Immergersi nel personaggio
In Comandante racconti la storia di Salvatore Todaro ma, come suggerisce il titolo, anche cosa voglia dire comandare. In tale ottica la frase che precede l’inizio del film è molto forte e indicativa dell’importanza delle distanze fisiche e psicologiche tra gli uomini. Il comandante del sommergibile, e quindi il tuo personaggio, a differenza di altri condottieri, è costretto a vivere con i propri soldati in un luogo stretto e circoscritto per cui nel suo ruolo di guida non può mai bluffare, né mostrarsi debole. I soldati se ne sarebbero accorti subito.

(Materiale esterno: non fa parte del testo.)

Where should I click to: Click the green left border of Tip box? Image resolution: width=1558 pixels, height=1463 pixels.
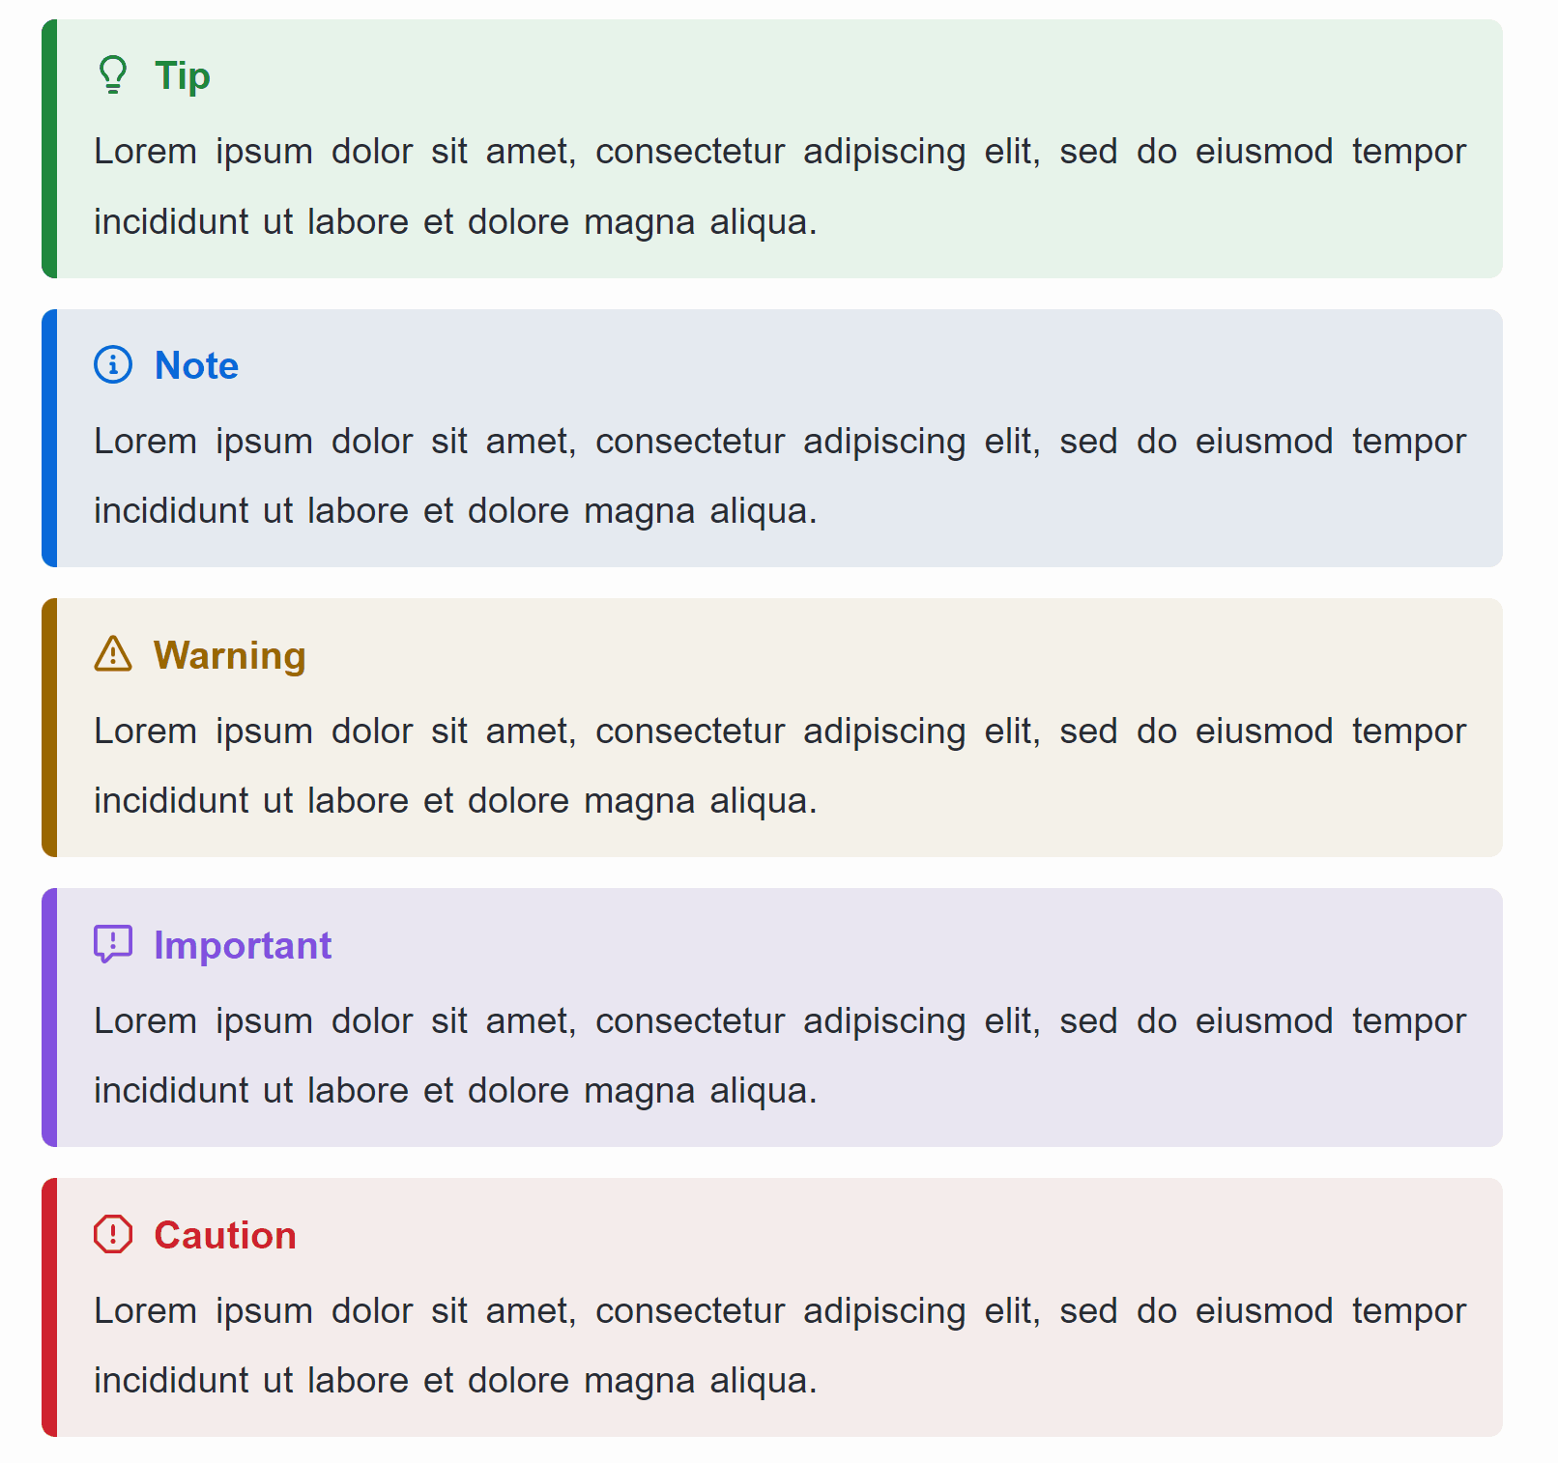[49, 149]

Non solo non può bluffare, ma c’è una cosa meravigliosa del sottomarino che esiste per necessità. Parlo di una gerarchia legata ai compiti di ciascuno. Se tu guardi un’esercitazione dei sommergibilisti è come assistere a un passaggio velocissimo di informazioni verso chi deve prendere le decisioni finali. In quel momento ti accorgi che, in ultima analisi, c’è una squadra in cui le gerarchie hanno a che fare con l’impiego di ciascun elemento e con le responsabilità delle decisioni da prendere.
È davvero straordinario come nel rapporto che c’è all’interno di un battello questo ordine di gradi scompaia per creare una squadra simile a certe compagini sportive. Si tratta di una famiglia che a ogni missione deve essere ricreata. Basta sentire i racconti dei sommergibilisti per capire il senso di appartenenza e anche il voluto mistero rispetto a quello che è la loro esperienza.
Senso di appartenenza a cui si appella il tuo personaggio quando lo vediamo marciare in testa ai suoi uomini, in un crescendo canoro che esorcizza la morte e rilancia lo spirito di corpo.
Sì, tra l’altro è una scelta bellissima quella di Edoardo De Angelis e Sandro Veronesi: quella di lanciare questa marcia non con un inno militare, ma con una canzone pop, Un’ora sola ti vorrei, che trovo molto rappresentativa dell’italianità. Che la marzialità non sia per forza legata a quello che ci aspettiamo, ma che l’inizio di un percorso simile al rapporto tra un padre, anche severo, e i propri figli, nasca da una canzone ascoltata su un disco la trovo una grandissima intuizione.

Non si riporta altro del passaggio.